Der Von-Willebrand-Faktor (VWF) ist ein großes, multimeres Glykoprotein, dessen elementare Rolle im Blutgerinnungssystem als Träger und Stabilisator für den Gerinnungsfaktor VIII (FVIII) sowie als entscheidender Faktor für die Thrombozytenadhäsion bei Gefäßverletzungen seit Langem bekannt ist. Seine Relevanz für die Blutstillung wird durch die Tatsache verdeutlicht, dass ein Mangel oder eine Anomalie dieses Proteins das Von-Willebrand-Syndrom (VWS), die häufigste erbliche Blutgerinnungsstörung, verursacht [1].
Erst in neuerer Zeit erkannte man zunehmend, wie viel komplexer die Funktionen des VWF sind. So konnte inzwischen gezeigt werden, dass dieser Faktor neben FVIII diverse weitere Proteine binden kann. Zudem ist er für die Bildung der als Weibel-Palade-Körperchen bezeichneten Zellorganellen und für die Regulation der Blutgefäßbildung, der Angiogenese, entscheidend [2].
VWF und Angiogenese
Der Begriff Angiogenese beschreibt die Entstehung neuer aus bereits existierenden Gefäßen.
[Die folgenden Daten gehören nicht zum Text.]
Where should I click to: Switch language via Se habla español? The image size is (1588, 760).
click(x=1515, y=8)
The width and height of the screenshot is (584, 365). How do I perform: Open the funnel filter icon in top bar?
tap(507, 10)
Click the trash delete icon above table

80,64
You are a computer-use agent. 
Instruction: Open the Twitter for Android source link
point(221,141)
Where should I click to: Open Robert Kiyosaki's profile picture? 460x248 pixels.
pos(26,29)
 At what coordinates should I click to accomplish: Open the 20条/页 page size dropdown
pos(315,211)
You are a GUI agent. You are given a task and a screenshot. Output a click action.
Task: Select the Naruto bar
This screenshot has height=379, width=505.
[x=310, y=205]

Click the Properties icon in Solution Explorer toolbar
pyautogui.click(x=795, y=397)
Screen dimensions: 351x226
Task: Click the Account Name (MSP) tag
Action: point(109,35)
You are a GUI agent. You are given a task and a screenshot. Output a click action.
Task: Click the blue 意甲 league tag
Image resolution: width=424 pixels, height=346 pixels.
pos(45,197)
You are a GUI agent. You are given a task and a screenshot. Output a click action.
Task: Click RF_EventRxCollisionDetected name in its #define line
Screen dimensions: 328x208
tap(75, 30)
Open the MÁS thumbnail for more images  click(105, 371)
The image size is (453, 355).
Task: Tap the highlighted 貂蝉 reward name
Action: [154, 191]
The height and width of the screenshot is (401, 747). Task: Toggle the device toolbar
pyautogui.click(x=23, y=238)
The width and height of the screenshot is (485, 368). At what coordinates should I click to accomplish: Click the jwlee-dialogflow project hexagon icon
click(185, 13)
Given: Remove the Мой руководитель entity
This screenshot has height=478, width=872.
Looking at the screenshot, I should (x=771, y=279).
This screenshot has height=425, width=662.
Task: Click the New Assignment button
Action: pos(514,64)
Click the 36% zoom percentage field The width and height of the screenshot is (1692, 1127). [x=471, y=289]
Der Prozess wird in der Regel durch eine Sauerstoffunterversorgung des umliegenden Gewebes ausgelöst und spielt sich meist im Rahmen einer Entzündung, der Wundheilung, der Tumorgenese oder bei physiologischen Auf- und Umbauprozessen, beispielsweise im weiblichen Reproduktionstrakt, ab [3].
Besteht im Gewebe ein fokaler Sauerstoffmangel, sezernieren Zellen in diesem Bereich Gefäßwachstumsfaktoren wie den vaskulären endothelialen Wachstumsfaktor A (VEGFA). Diese erreichen die nächstgelegenen Gefäße und bewirken dort die Auflösung der Basalmembran und gleichzeitig die Aktivierung der Endothelzellen. Es entwickelt sich eine sogenannte Tipzelle, die als Vorläufer des neuen Gefäßes fungiert. Sie ist mit VEGFA-bindenden Rezeptoren (KDR, kinase insert domain receptor) besetzt, mit deren Hilfe sie in Richtung der höheren VEGFA-Konzentration wächst. Sobald ausreichend neue Gefäße gebildet wurden und sich der Sauerstoffspiegel normalisiert hat, nimmt die Sekretion der Wachstumsfaktoren ab und die Endothelzellen gehen wieder in den Ruhemodus über [4].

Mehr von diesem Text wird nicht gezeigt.